Pseudodoping of Metallic Two-Dimensional Materials by The Supporting Substrates

TL;DR

This paper reveals that hybridization between metallic 2D materials and substrates can cause an apparent heavy doping effect, called pseudodoping, which significantly impacts electronic properties without large actual charge transfer.

Contribution

The study introduces the concept of pseudodoping, demonstrating how substrate hybridization causes apparent doping effects in 2D metals without substantial charge transfer, supported by calculations and experiments.

Findings

Hybridization leads to large apparent doping effects.

Pseudodoping causes non-linear energy shifts in spectra.
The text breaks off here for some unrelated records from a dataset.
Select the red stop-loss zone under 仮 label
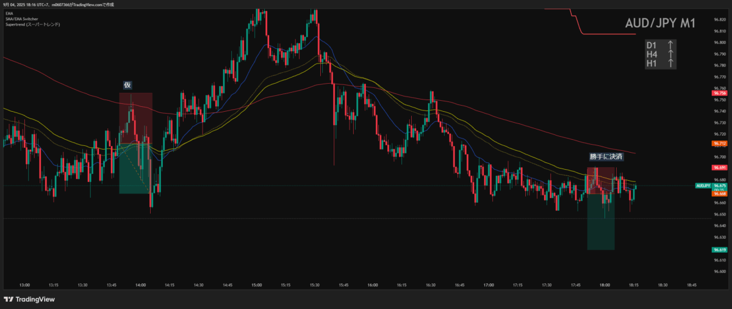Screen dimensions: 732x309 tap(135, 117)
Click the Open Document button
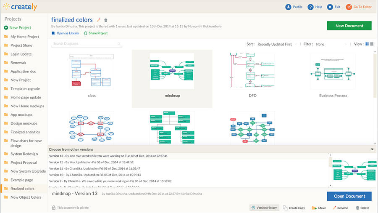 coord(349,196)
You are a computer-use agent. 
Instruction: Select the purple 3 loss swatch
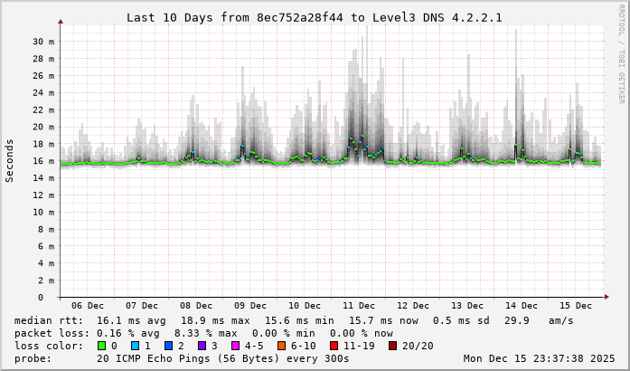(x=202, y=346)
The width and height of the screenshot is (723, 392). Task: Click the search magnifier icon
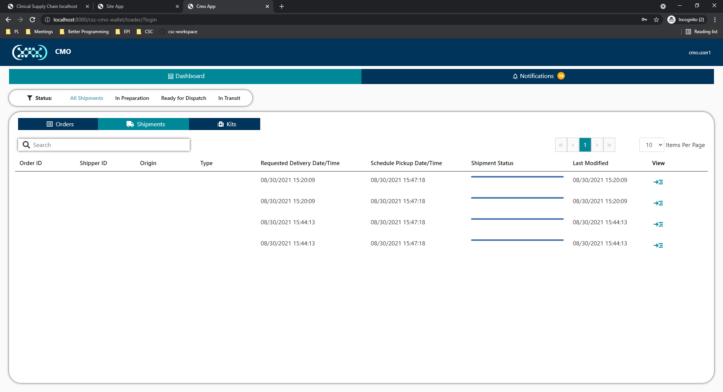coord(26,144)
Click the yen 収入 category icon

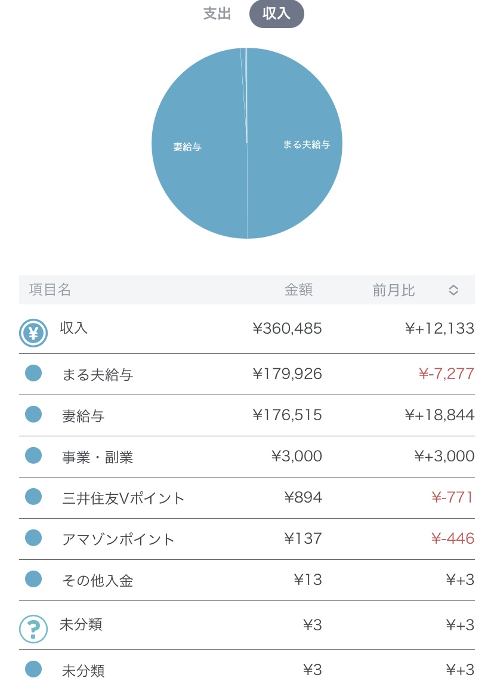pos(33,333)
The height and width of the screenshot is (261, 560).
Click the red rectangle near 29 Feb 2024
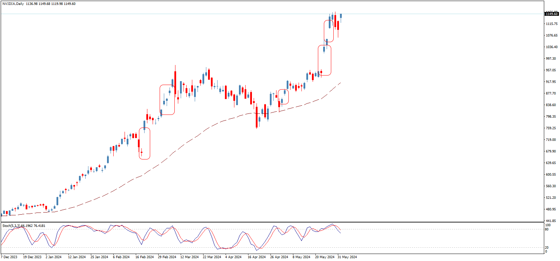click(167, 100)
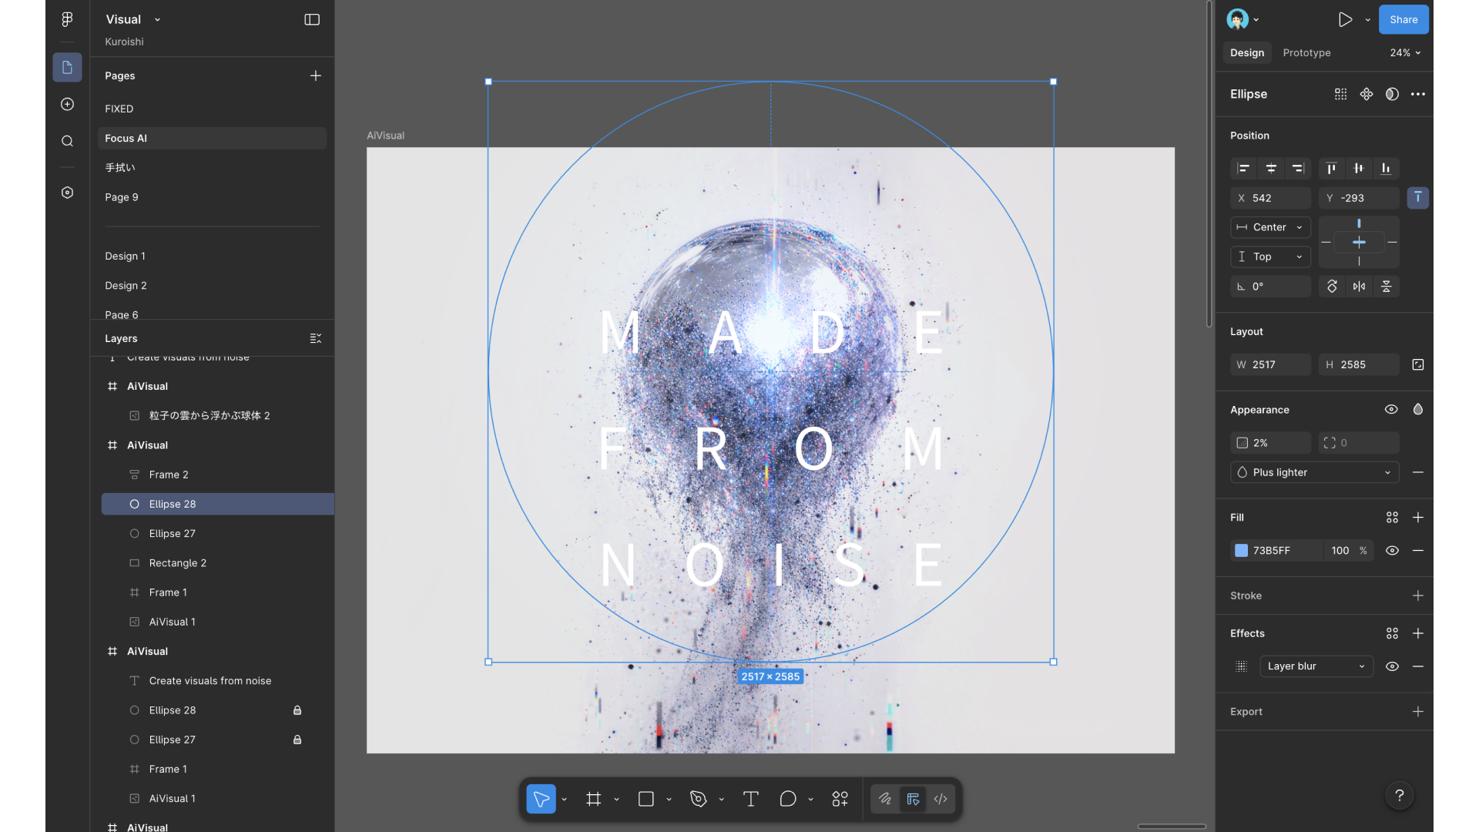Click the flip horizontal icon
The image size is (1479, 832).
tap(1359, 287)
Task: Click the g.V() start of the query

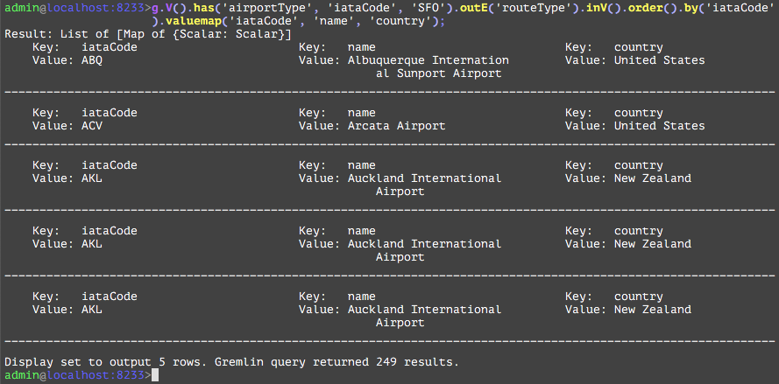Action: coord(168,8)

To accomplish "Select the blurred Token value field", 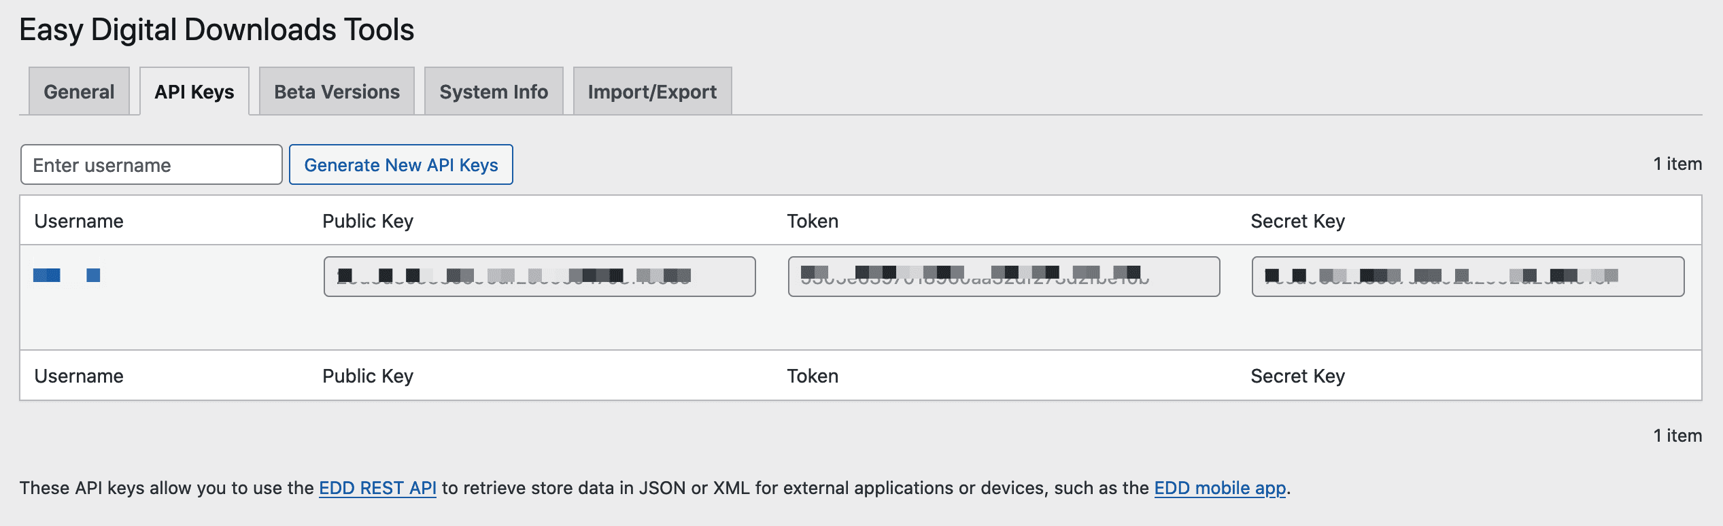I will point(1004,277).
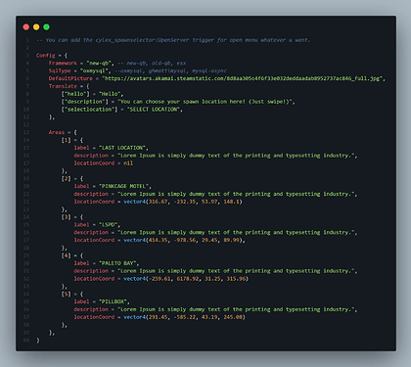Click the nil locationCoord value

coord(128,163)
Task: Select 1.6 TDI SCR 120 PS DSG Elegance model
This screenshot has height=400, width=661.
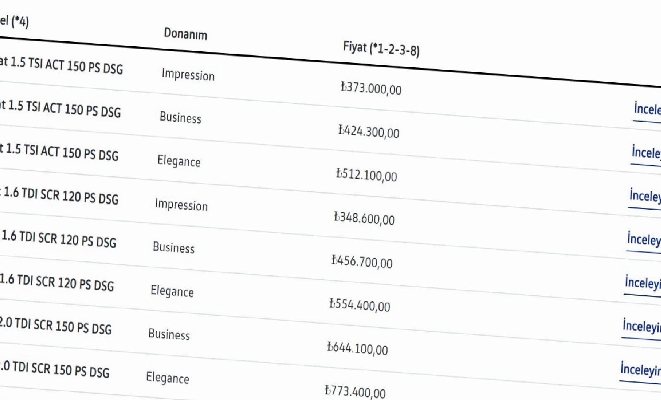Action: coord(56,282)
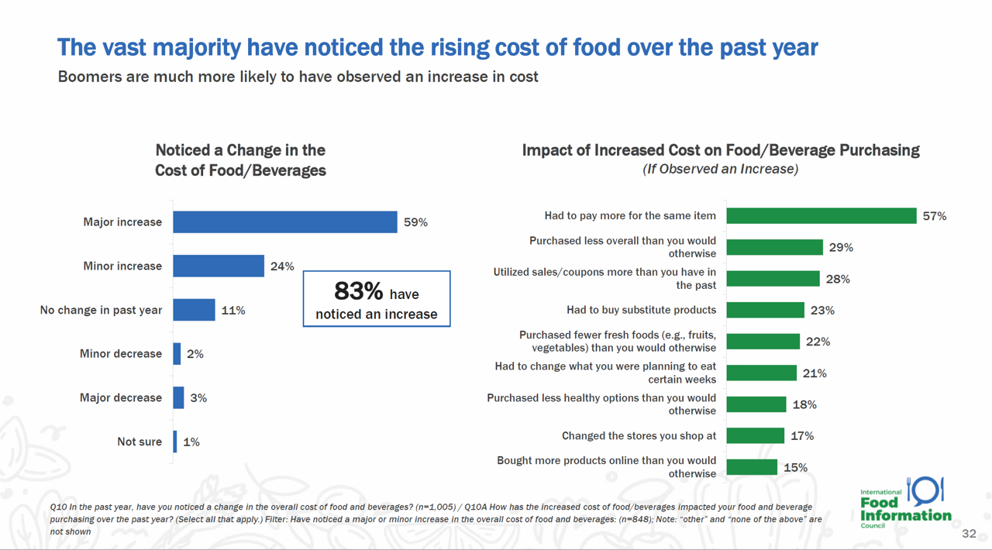992x550 pixels.
Task: Select the 'Bought more products online' bar
Action: click(752, 467)
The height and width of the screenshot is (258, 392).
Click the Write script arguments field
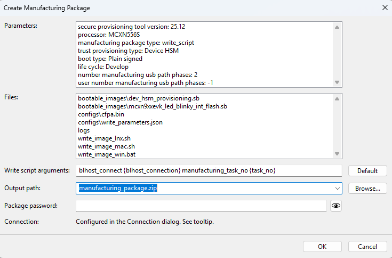pos(209,170)
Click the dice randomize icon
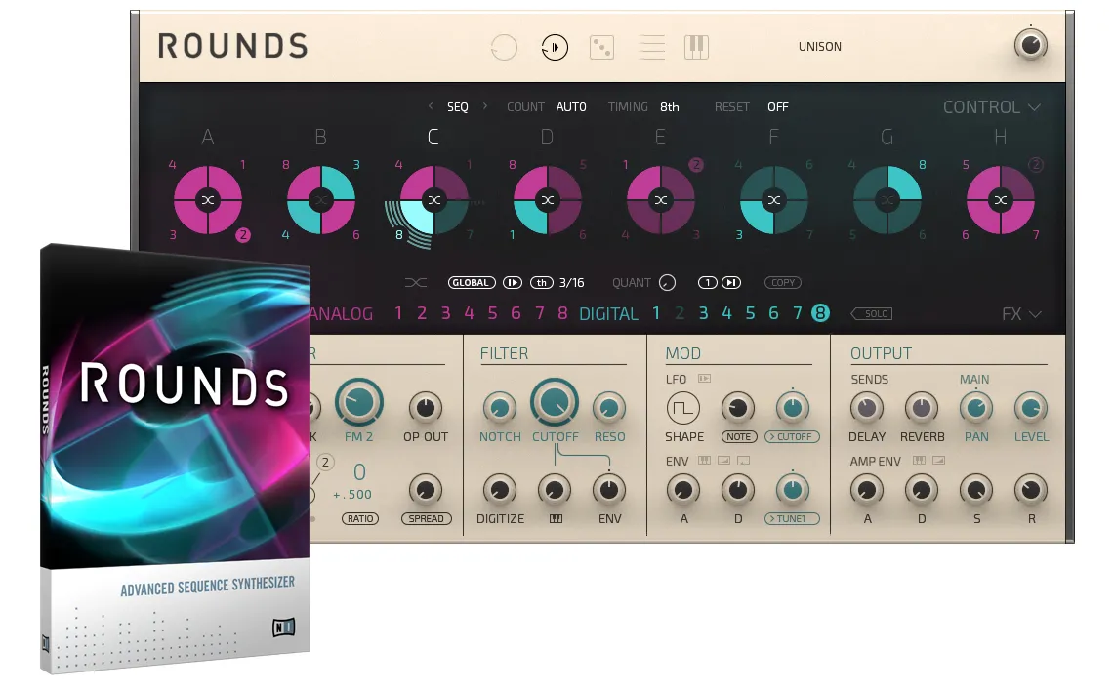1114x691 pixels. tap(602, 47)
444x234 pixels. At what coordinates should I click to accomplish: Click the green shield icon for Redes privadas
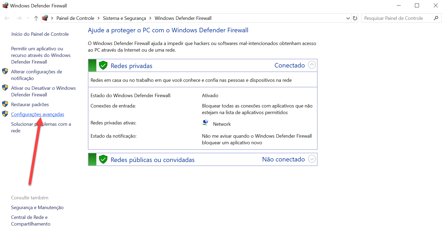103,65
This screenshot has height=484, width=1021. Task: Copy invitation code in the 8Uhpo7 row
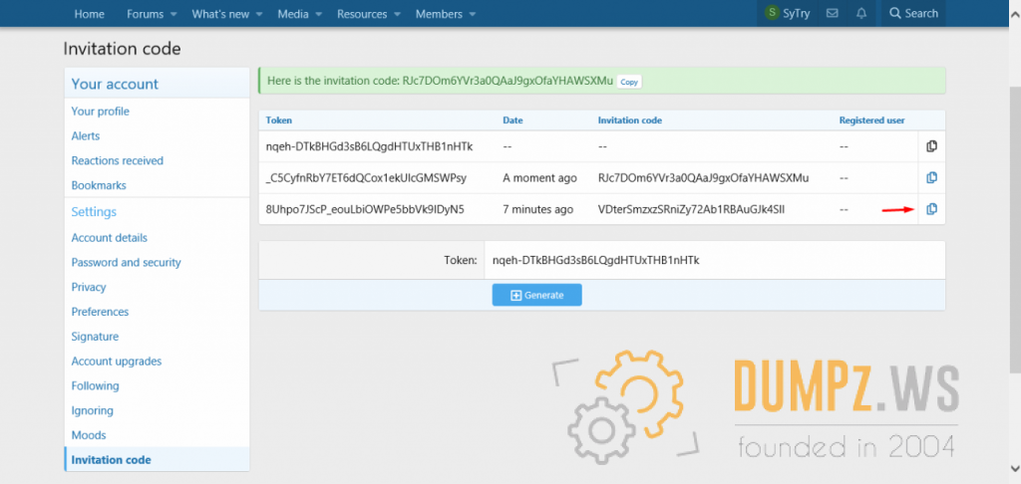click(931, 209)
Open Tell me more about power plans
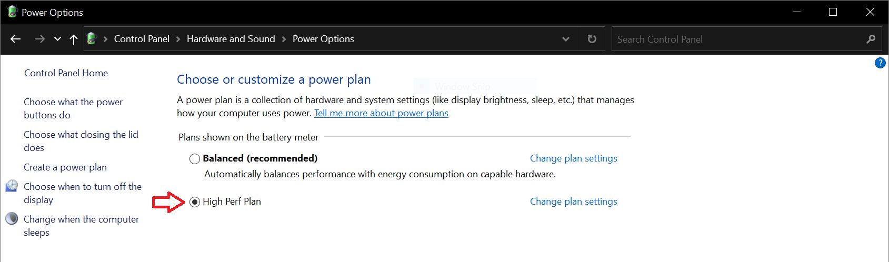Screen dimensions: 889x262 pyautogui.click(x=381, y=113)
Pseudodoping influences electronic phase formation.

Abstract

We demonstrate how hybridization between a two-dimensional material and its substrate can lead to an apparent heavy doping, using the example of monolayer TaS$_2$ grown on Au(111). Combining $\textit{ab-initio}$ calculations, scanning tunneling spectroscopy experiments and a generic model, we show that strong changes in Fermi areas can arise with much smaller actual charge transfer. This mechanism, which we refer to as pseudodoping, is a generic effect for metallic two-dimensional materials which are either adsorbed to metallic substrates or embedded in vertical heterostructures. It explains the apparent heavy doping of TaS$_2$ on Au(111) observed in photoemission spectroscopy and spectroscopic signatures in scanning tunneling spectroscopy. Pseudodoping is associated with non-linear energy-dependent shifts of electronic spectra, which our scanning tunneling spectroscopy experiments reveal for clean and defective TaS$_2$ monolayer on Au(111). The influence of pseudodoping on the formation of charge ordered, magnetic, or superconducting states is analyzed.